Semantic Segmentation of Multispectral Images Using Deep Learning
This example shows how to perform semantic segmentation of a multispectral image with seven channels using U-Net.
Semantic segmentation involves labeling each pixel in an image with a class. One application of semantic segmentation is tracking deforestation, which is the change in forest cover over time. Environmental agencies track deforestation to assess and quantify the environmental and ecological health of a region.
Deep learning based semantic segmentation can yield a precise measurement of vegetation cover from high-resolution aerial photographs. To increase classification accuracy, some data sets contain multispectral images that provide additional information about each pixel. For example, the Hamlin Beach State Park data set supplements the color images with three near-infrared channels that provide a clearer separation of the classes.
This example first shows you how to perform semantic segmentation using a pretrained U-Net and then use the segmentation results to calculate the extent of vegetation cover. Then, you can optionally train a U-Net network on the Hamlin Beach State Park data set using a patch-based training methodology.
Download Pretrained U-Net
Specify dataDir
as the desired location of the trained network and data set.
dataDir = fullfile(tempdir,"rit18_data");
Download a pretrained U-Net network.
trainedNet_url = "https://ssd.mathworks.com/supportfiles/"+ ... "vision/data/trainedMultispectralUnetModel_v2.zip"; downloadTrainedNetwork(trainedNet_url,dataDir); load(fullfile(dataDir,"trainedMultispectralUnetModel", ... "trainedMultispectralUnetModel_v2.mat"));
Download Data Set
This example uses a high-resolution multispectral data set to train the network [1]. The image set was captured using a drone over the Hamlin Beach State Park, NY. The data contains labeled training, validation, and test sets, with 18 object class labels. The size of the data file is 3.0 GB.
Download the MAT file version of the data set using the downloadHamlinBeachMSIData
helper function. This function is attached to the example as a supporting file.
downloadHamlinBeachMSIData(dataDir);
Load the data set.
load(fullfile(dataDir,"rit18_data.mat")); whos train_data val_data test_data
Name Size Bytes Class Attributes test_data 7x12446x7654 1333663576 uint16 train_data 7x9393x5642 741934284 uint16 val_data 7x8833x6918 855493716 uint16
The multispectral image data is arranged as numChannels-by-width-by-height arrays. However, in MATLAB®, multichannel images are arranged as width-by-height-by-numChannels arrays. To reshape the data so that the channels are in the third dimension, use the permute
function.
train_data = permute(train_data,[2 3 1]); val_data = permute(val_data,[2 3 1]); test_data = permute(test_data,[2 3 1]);
Confirm that the data has the correct structure.
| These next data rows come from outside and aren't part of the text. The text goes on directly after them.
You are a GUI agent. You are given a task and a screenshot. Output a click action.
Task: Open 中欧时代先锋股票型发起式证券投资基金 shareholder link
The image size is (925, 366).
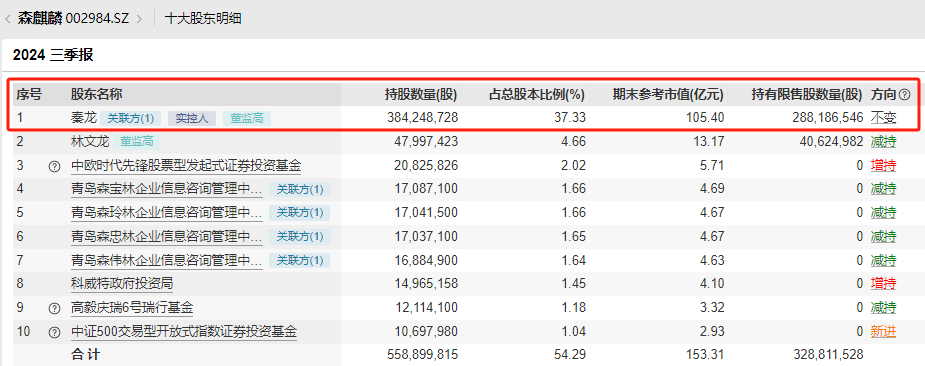[186, 166]
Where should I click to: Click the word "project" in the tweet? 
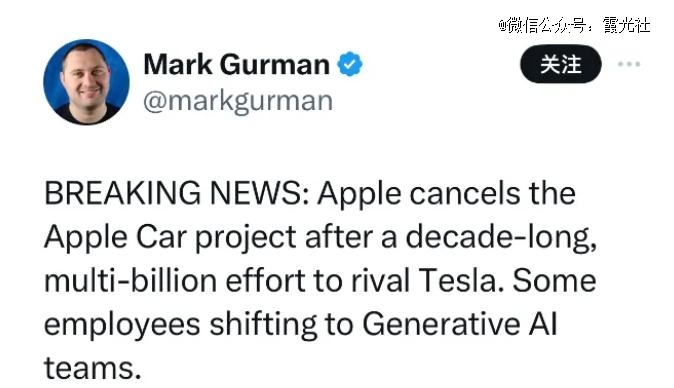246,238
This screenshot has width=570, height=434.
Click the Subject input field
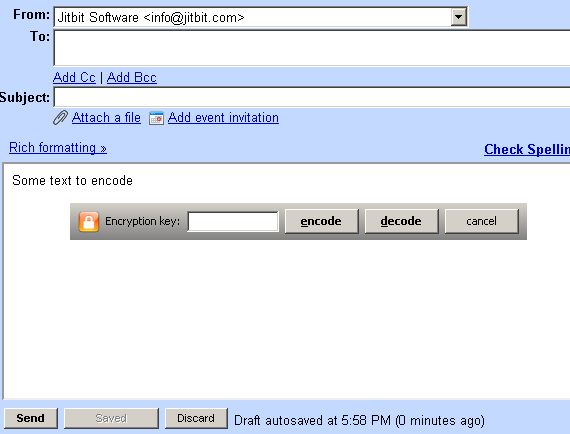(x=312, y=97)
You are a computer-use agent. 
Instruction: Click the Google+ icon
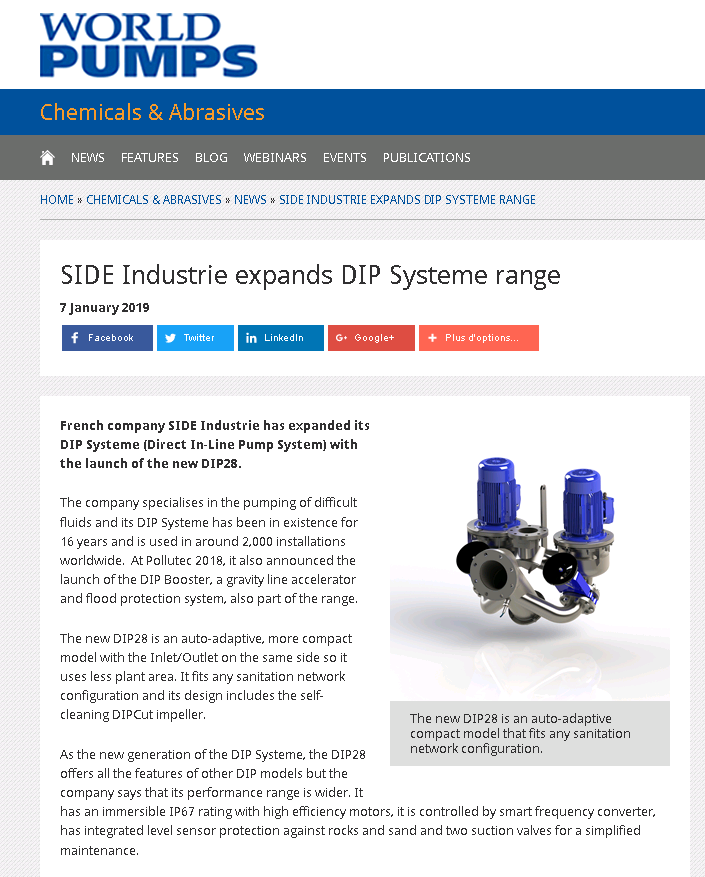coord(342,338)
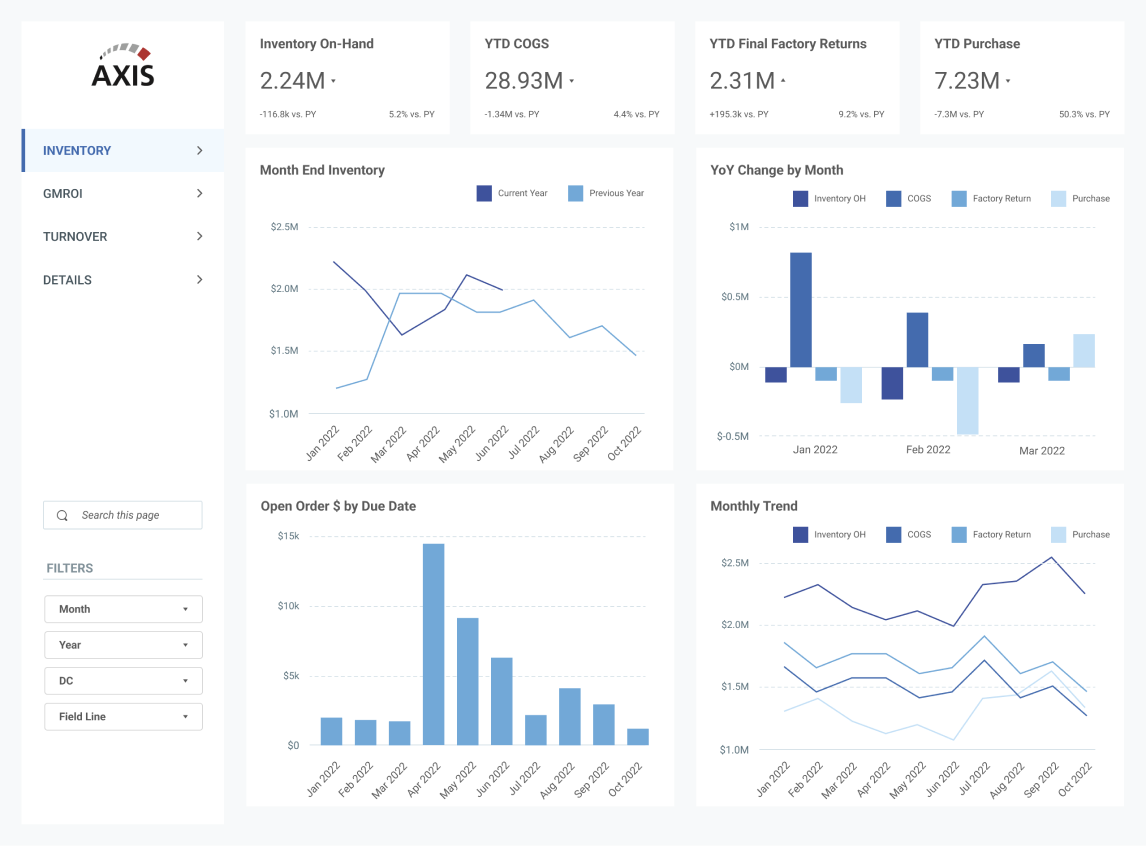Click the Search this page field
The width and height of the screenshot is (1146, 846).
[x=123, y=515]
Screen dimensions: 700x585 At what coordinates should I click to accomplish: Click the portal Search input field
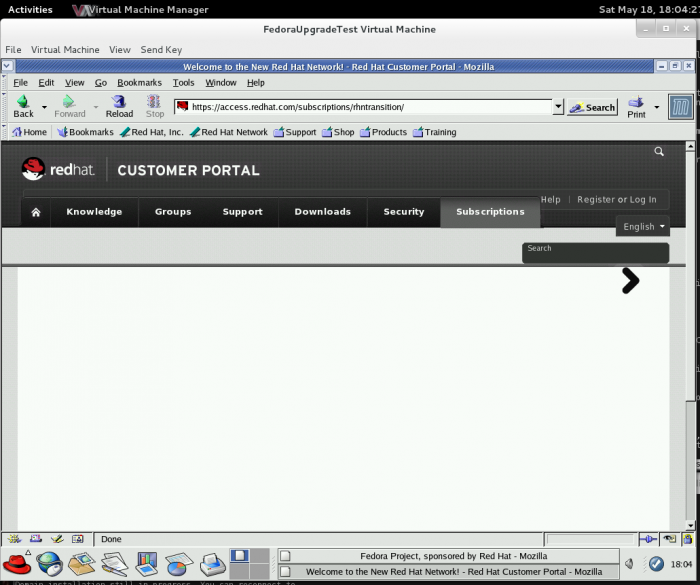(x=595, y=254)
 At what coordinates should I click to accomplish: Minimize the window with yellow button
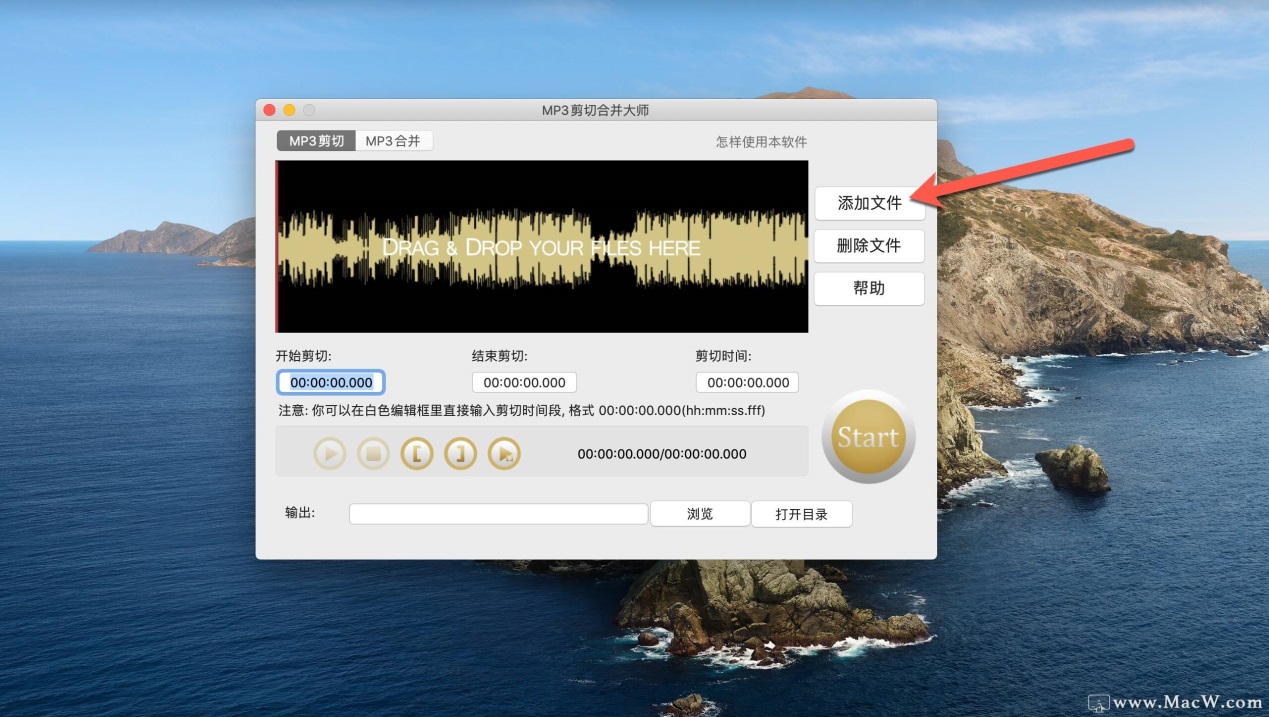289,110
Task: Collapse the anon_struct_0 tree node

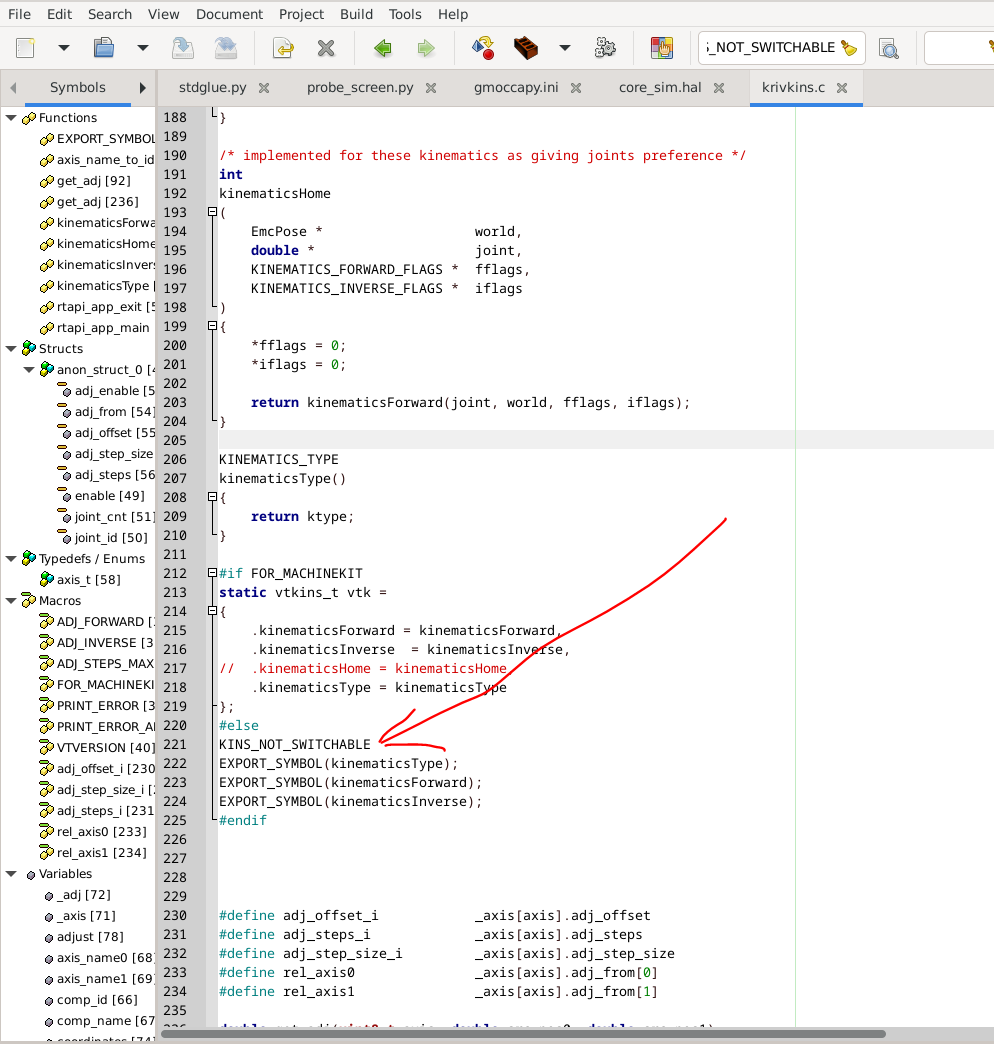Action: 29,370
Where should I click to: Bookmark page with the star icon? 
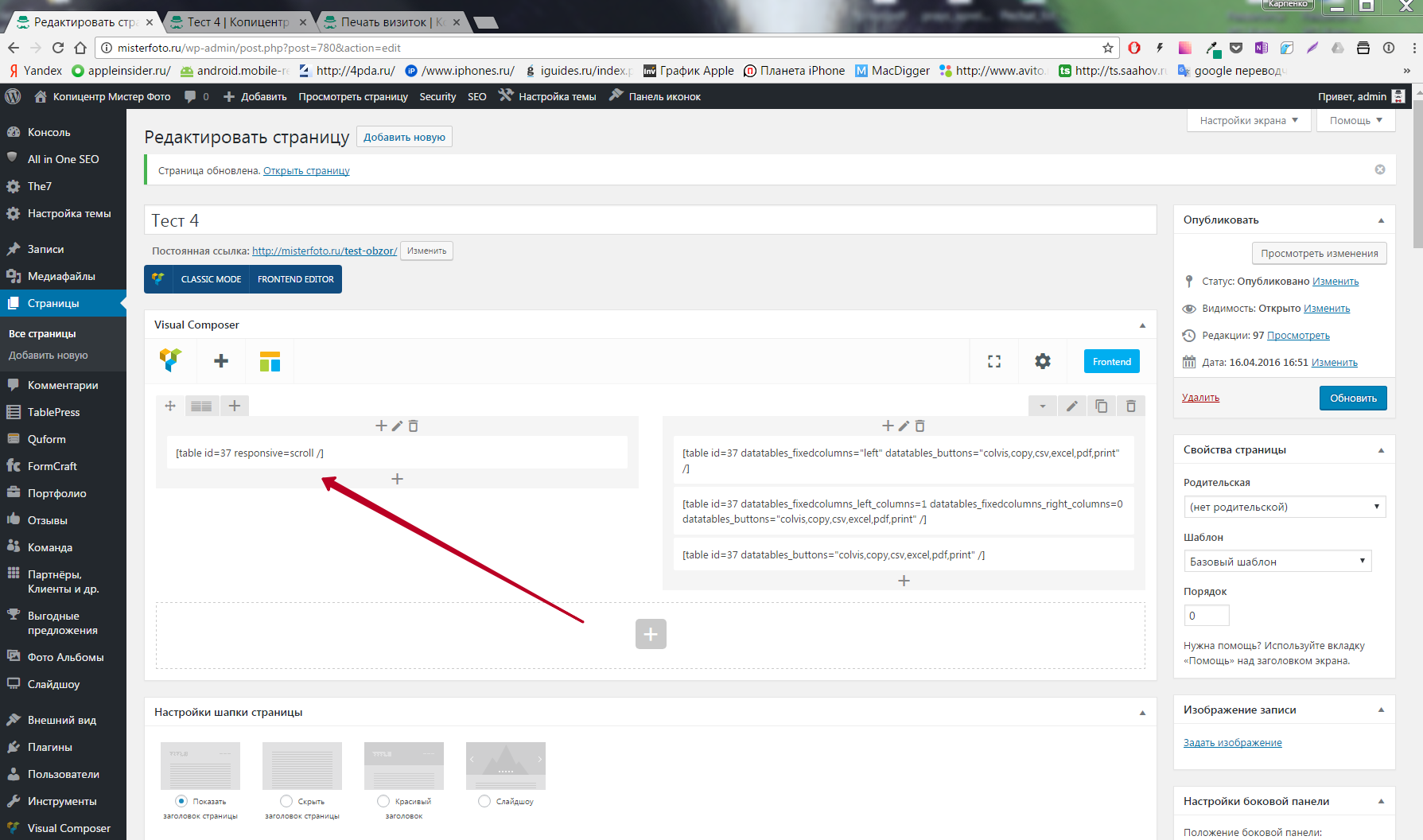tap(1107, 48)
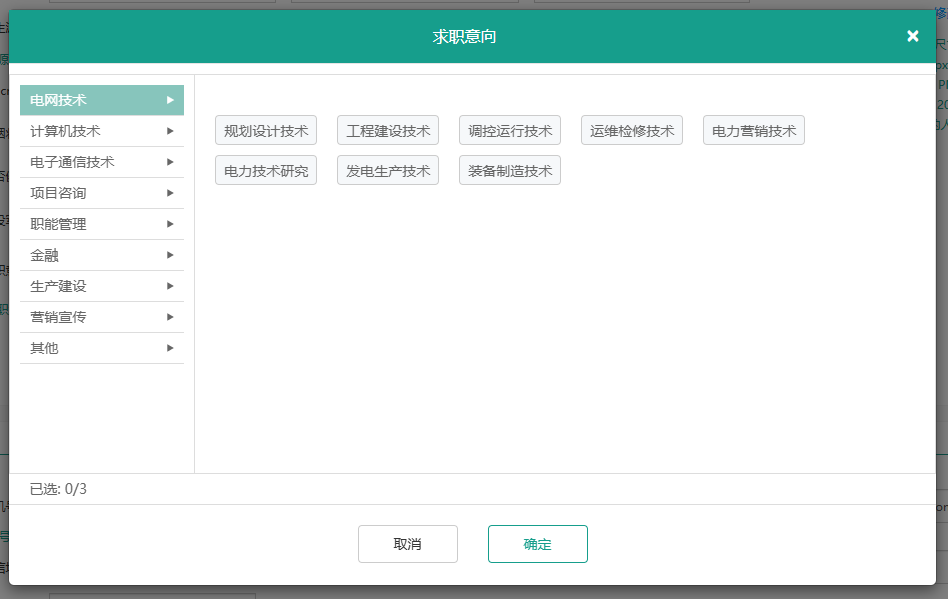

whos train_data val_data test_data
Name Size Bytes Class Attributes test_data 12446x7654x7 1333663576 uint16 train_data 9393x5642x7 741934284 uint16 val_data 8833x6918x7 855493716 uint16
Visualize Multispectral Data
Display the center of each spectral band in nanometers.
disp(band_centers)
490 550 680 720 800 900
In this data set, the RGB color channels are the 3rd, 2nd, and 1st image channels, respectively. Display the RGB component of the training, validation, and test images as a montage. To make the images appear brighter on the screen, equalize their histograms by using the histeq
(Image Processing Toolbox) function.
rgbTrain = histeq(train_data(:,:,[3 2 1])); rgbVal = histeq(val_data(:,:,[3 2 1])); rgbTest = histeq(test_data(:,:,[3 2 1])); montage({rgbTrain,rgbVal,rgbTest},BorderSize=10,BackgroundColor="white") title("RGB Component of Training, Validation, and Test Image (Left to Right)")
The 4th, 5th, and 6th channels of the data correspond to near-infrared bands. Equalize the histogram of these three channels for the training image, then display these channels as a montage. The channels highlight different components of the image based on their heat signatures. For example, the trees are darker in the 4th channel than in the other two infrared channels.
ir4Train = histeq(train_data(:,:,4)); ir5Train = histeq(train_data(:,:,5)); ir6Train = histeq(train_data(:,:,6)); montage({ir4Train,ir5Train,ir6Train},BorderSize=10,BackgroundColor="white") title("Infrared Channels 4, 5, and 6 (Left to Right) of Training Image ")
The 7th channel of the data is a binary mask that indicates the valid segmentation region. Display the mask for the training, validation, and test images.
maskTrain = train_data(:,:,7); maskVal = val_data(:,:,7); maskTest = test_data(:,:,7); montage({maskTrain,maskVal,maskTest},BorderSize=10,BackgroundColor="white") title("Mask of Training, Validation, and Test Image (Left to Right)")
Visualize Ground Truth Labels
The labeled images contain the ground truth data for the segmentation, with each pixel assigned to one of the 18 classes. Get a list of the classes with their corresponding IDs.
disp(classes)
0. Other Class/Image Border 1. Road Markings 2. Tree 3. Building 4. Vehicle (Car, Truck, or Bus) 5. Person 6. Lifeguard Chair 7. Picnic Table 8. Black Wood Panel 9. White Wood Panel 10. Orange Landing Pad 11. Water Buoy 12. Rocks 13. Other Vegetation 14. Grass 15. Sand 16. Water (Lake) 17. Water (Pond) 18. Asphalt (Parking Lot/Walkway)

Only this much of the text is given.